EXERCISE
The line containing "You are a GUI" marks the start. Restate it and every following line through the end of the records exactly, and nothing else, leaving out the pictures.

┄┄┄┄┄┄┄┄┄┄┄┄┄┄┄┄┄┄┄┄

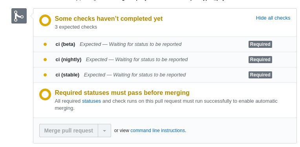Image resolution: width=300 pixels, height=147 pixels.
Task: Select the ci (stable) check name
Action: [68, 75]
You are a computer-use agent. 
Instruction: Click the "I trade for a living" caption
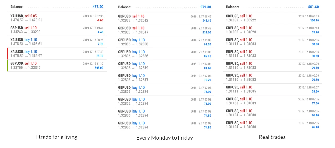[56, 137]
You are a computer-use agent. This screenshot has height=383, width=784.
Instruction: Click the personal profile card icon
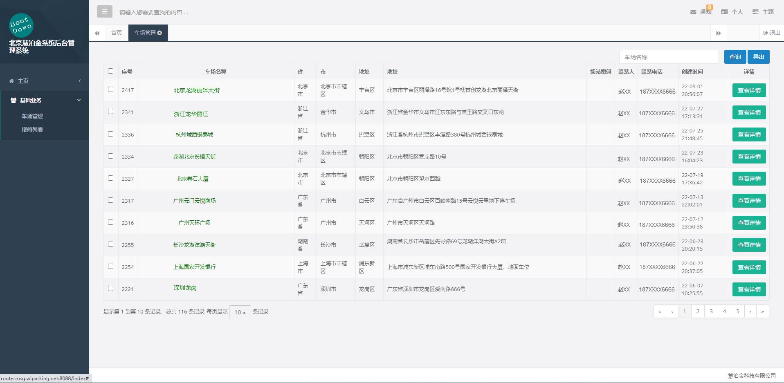724,12
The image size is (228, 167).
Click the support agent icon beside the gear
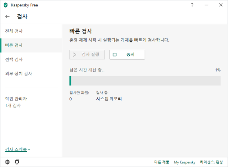[17, 162]
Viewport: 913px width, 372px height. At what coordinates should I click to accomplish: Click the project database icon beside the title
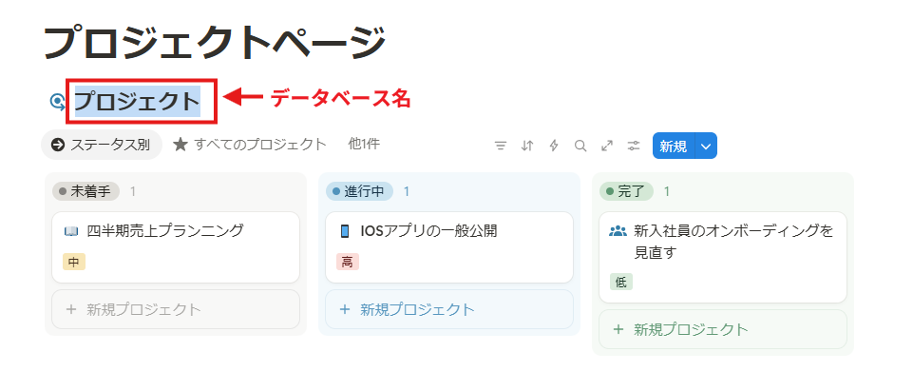point(58,102)
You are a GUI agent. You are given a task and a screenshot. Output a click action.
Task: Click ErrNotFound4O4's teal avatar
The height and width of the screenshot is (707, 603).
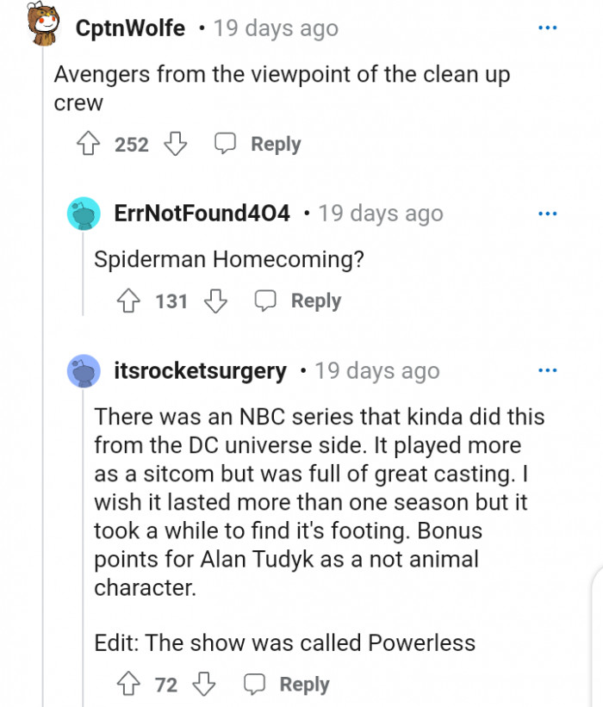click(84, 213)
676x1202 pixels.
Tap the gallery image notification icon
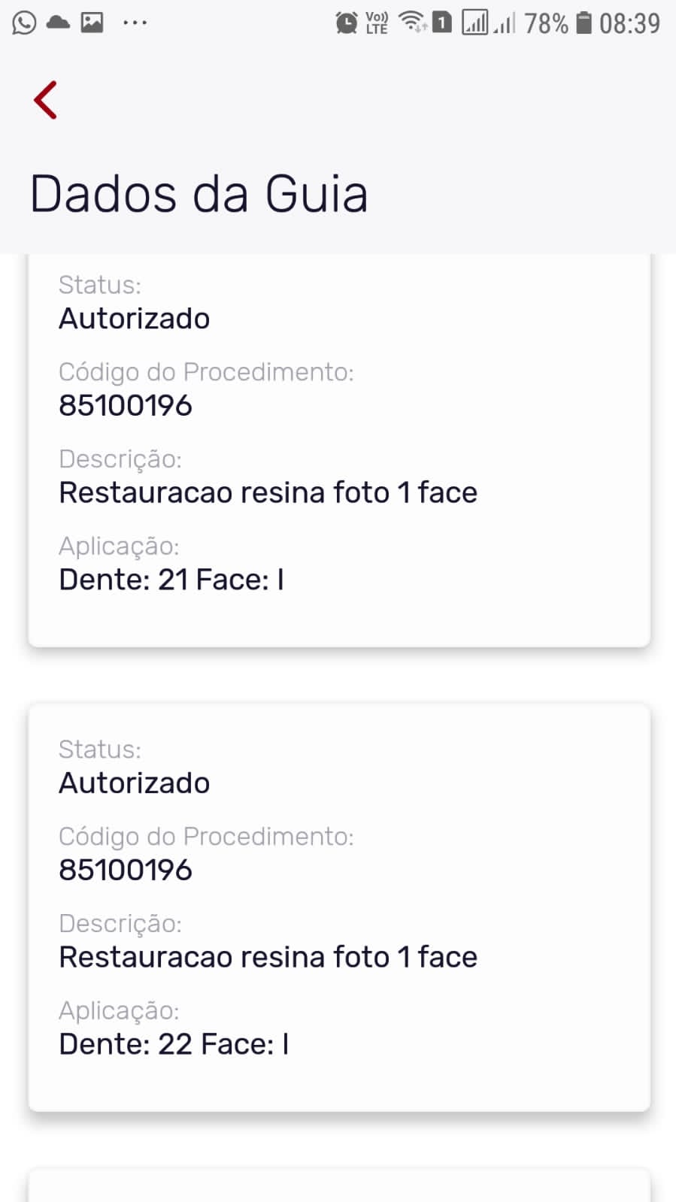92,23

┄┄┄┄┄┄┄┄┄┄┄┄┄┄┄┄┄┄┄┄

RESPONSE AREA
You are a GUI agent. You are given a task and a screenshot. Output a click action.
Task: Click ErrNotFound4O4's teal avatar
The height and width of the screenshot is (707, 603).
click(84, 213)
676x1202 pixels.
Tap the gallery image notification icon
92,23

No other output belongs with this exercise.